Drawing by Shafa, artwork by Martcellia Liunic, final work
Drawing by Shafa, artwork by Martcellia Liunic, final work
Drawing by Shafa, artwork by Martcellia Liunic, final work
Drawing by Shafa, artwork by Martcellia Liunic, final work

Bráulio spoke of “taking a back seat” and "being truthful” to the drawing that Hafiz, another schoolkid, made. Scenes of waterfalls like in Hafiz’s work, and of local fishermen backed by “smiley, sunny mountains” like in Kartini's, are outside of the everyday frame of reference for most Face This artists. But all found solace in the idea that art helps to expand a child’s ability to interact with, and understand, the world they find themselves in.

“I remember very vividly that I drew my grandma’s funeral when I was only about five years old,” says Sioejeng Tsao, a self-taught Dutch artist of Chinese descent. “My mom was amazed by my fantasies and visualization of how I was processing such an impactful reality. She has never been the person to show her emotions, but I saw her crying at the funeral and knew that this meant she was hurting. I just started drawing a comic based on what I saw that day. Filling in conversations that I thought that my family and other adults had.”

“Even as an adult,” says Jakarta-based artist Martcellia Liunic, “creating art is like self-talk. It gives me a new perspective as I explore.

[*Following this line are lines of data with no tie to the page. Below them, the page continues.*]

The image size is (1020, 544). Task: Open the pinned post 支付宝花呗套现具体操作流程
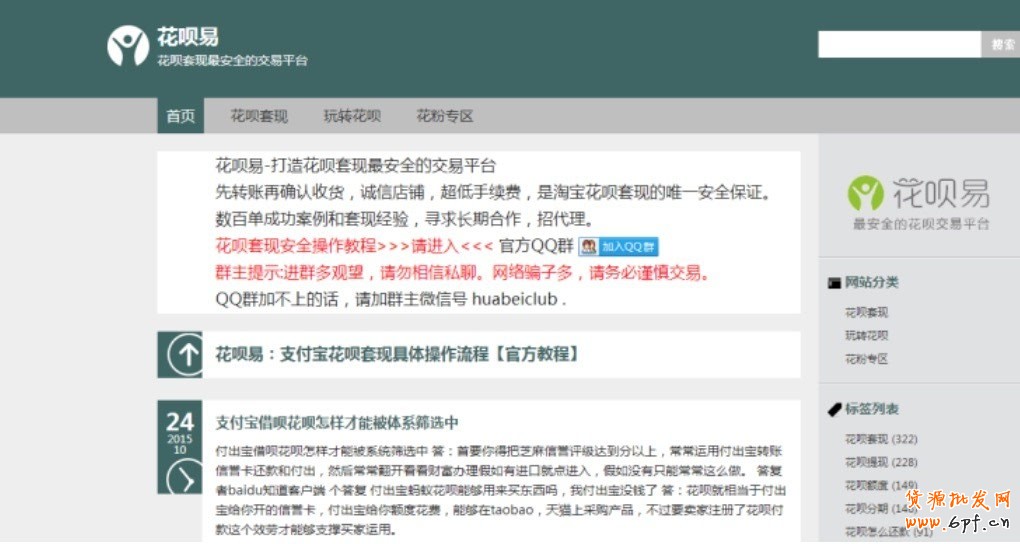pyautogui.click(x=397, y=354)
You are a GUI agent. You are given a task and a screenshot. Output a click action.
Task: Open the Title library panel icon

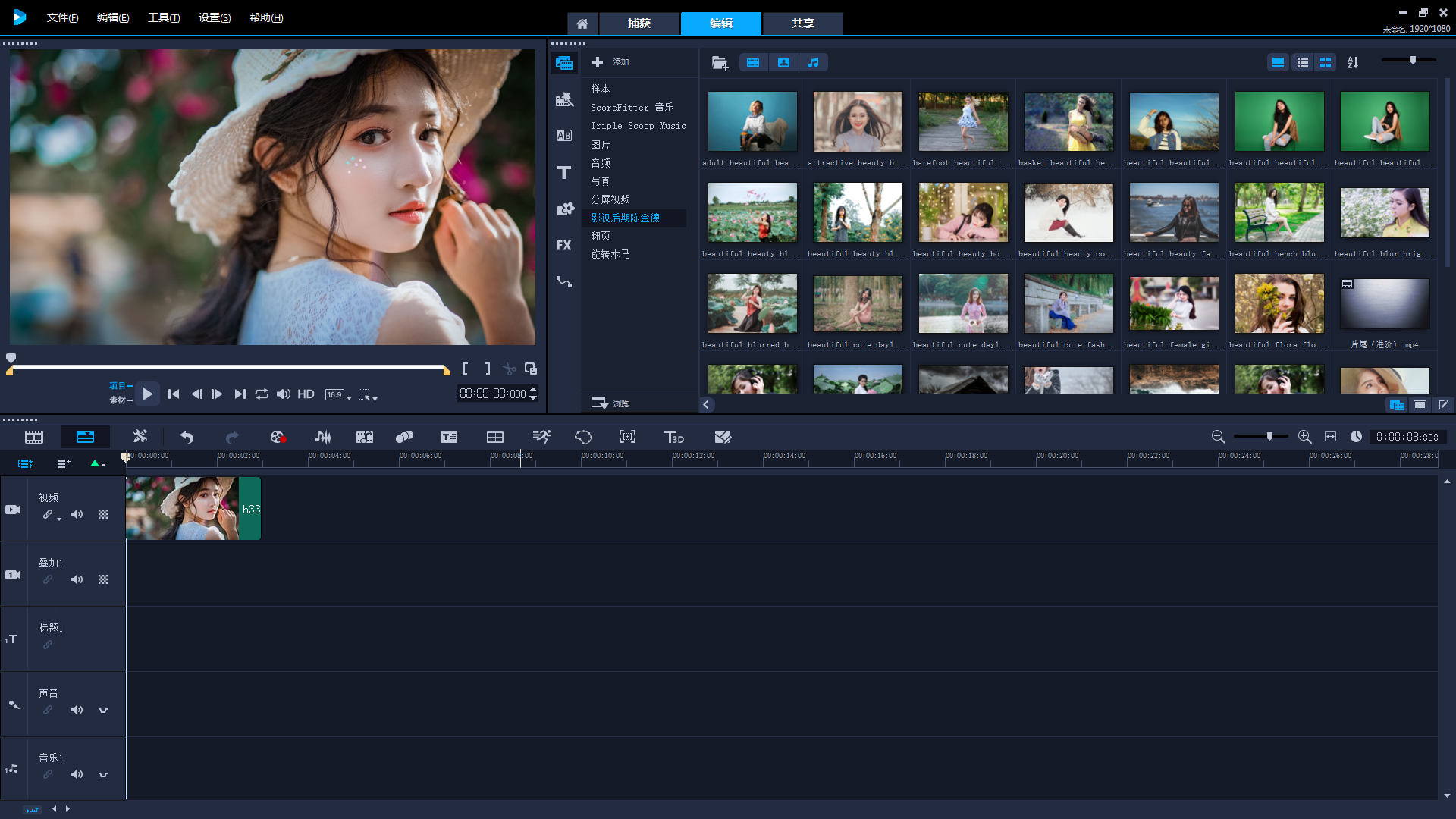pos(564,173)
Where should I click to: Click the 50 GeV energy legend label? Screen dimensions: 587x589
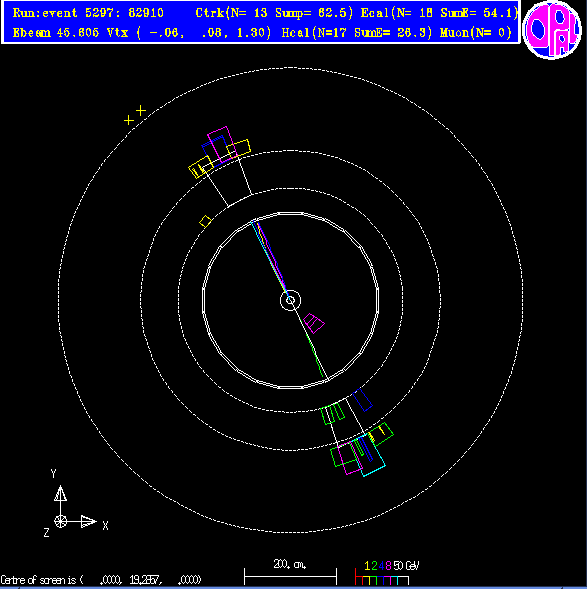pyautogui.click(x=406, y=566)
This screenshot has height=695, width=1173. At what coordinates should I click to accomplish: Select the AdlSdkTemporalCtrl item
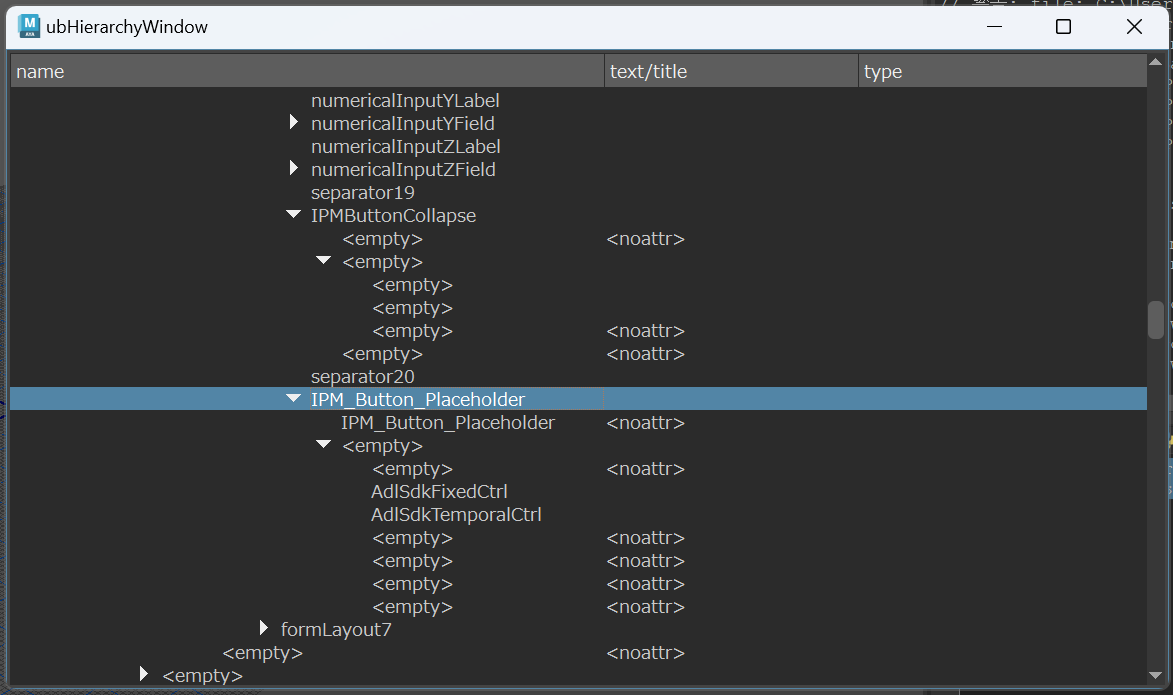point(456,515)
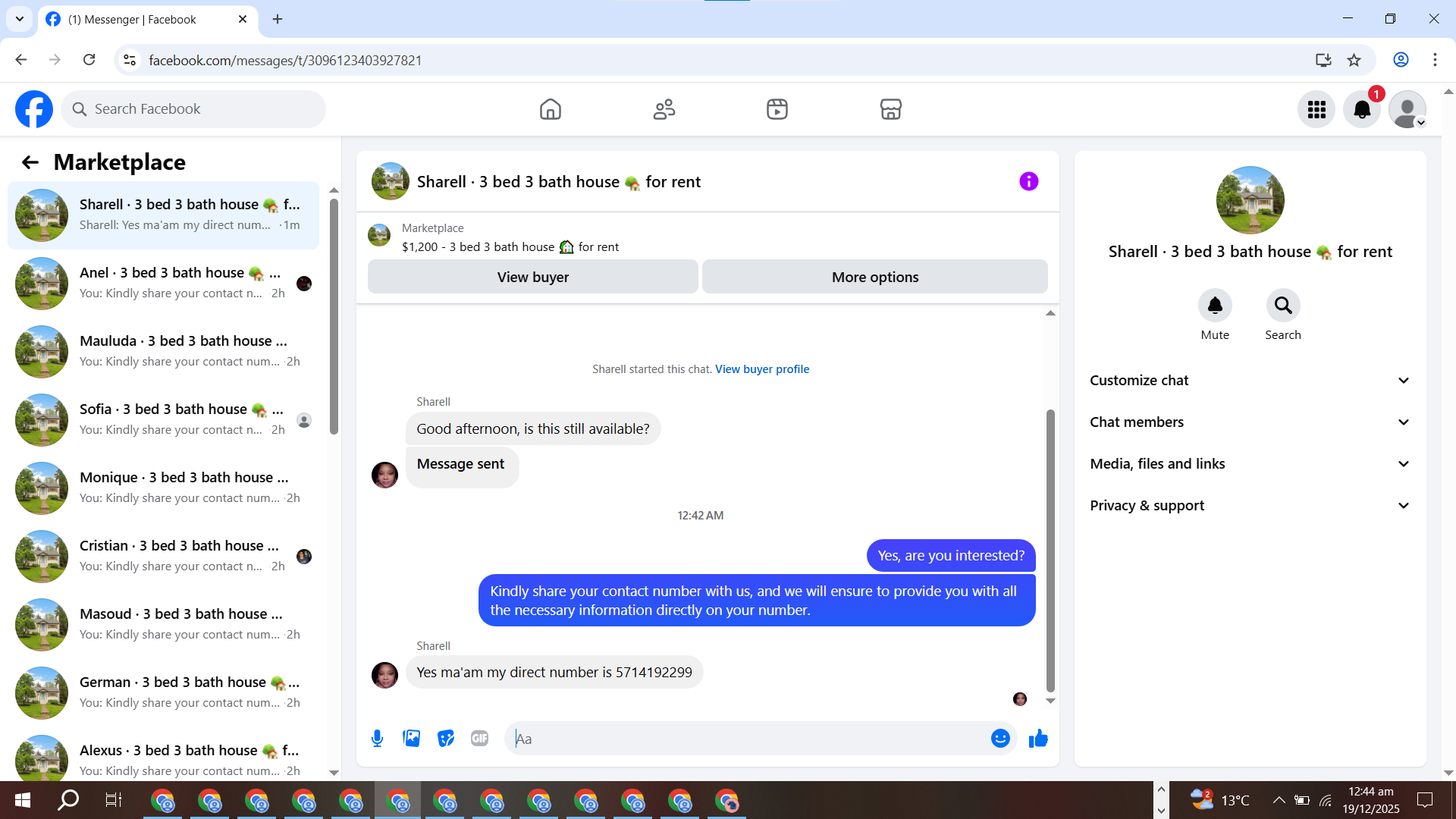This screenshot has width=1456, height=819.
Task: Click the View buyer button
Action: [x=532, y=278]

It is like therapy to me.”

Liunic’s shirt design blends her style with a child named Shafa, and shows us surreal panels of joyous scenes – a smiling sun among mountains, a snorkeler passing a cheerful fish – and the simple slogan: “Salam dari Lombok” (Greetings from Lombok). For his design, Bernardo Henning, a designer from Buenos Aires, takes on the work of Hafiz, whose world is dominated by a free-flowing river bisecting a lurid collage of Krispy Kreme topping-style vistas.

Final work by Bernardo Henning x Hafiz

“When I was young,” Henning tells me, “I just did what I wanted in my art. As I get older…the freedom is always there, but you lose a little something. You start to do commercial work, other things. But Hafiz's was a beautiful scene and was represented in such a free way. All those little people enjoying summer, the water…It was inspiring to me.”

Proceeds from Face This go towards the regeneration of the library at the SDN1 Senggigi school in Lombok, as well as a new computer building for the students, before Jos and his cohorts start to spread support elsewhere on the sprawling south-east Asian archipelago. But while the traumatic events of 2018 and the impact of its fallout necessitated the fundraising, Jos never wanted this to be a Lombok sob story.

Drawing by Faris
Drawing by Faris
Sketches by Vartika Sharma
Sketches by Vartika Sharma
Sketches by Vartika Sharma
Sketches by Vartika Sharma
Final work by Vartika Sharma x Faris

“When I began researching how to raise funds for projects in developing countries,” says Jos, “I was advised to frame these children as being as poor and helpless as possible. But, you know, when I met these kids, I felt a connection with them. I really felt that I could’ve been one of them. In fact, I was one of them. But, for some crazy, one-in-a-million reason, I was able to escape poverty because my parents adopted me. So I didn't want to portray these kids as poor and helpless. Because if I would have been one of them, I probably wouldn’t like it when someone from the other side of the world would make some poor poster child of me.”

“In the end it’s just a drawing,” says Zuzanna, “but it’s going to make something good for the world, and for Lombok. Art brings attention and that’s its power.”

But while attention brings an economic boost to those in need, the longer lasting effect may be from the connection art brings. As Alberto Ibargüen, the Pulitzer Prize-winning President of arts non-profit Knight Foundation, said:* Art binds people to place and to each other*.

“I was a lonely child and creating art made me feel less alone,” adds Liunic. “Even now, if someone resonates with my work, I feel like I have made a friend.”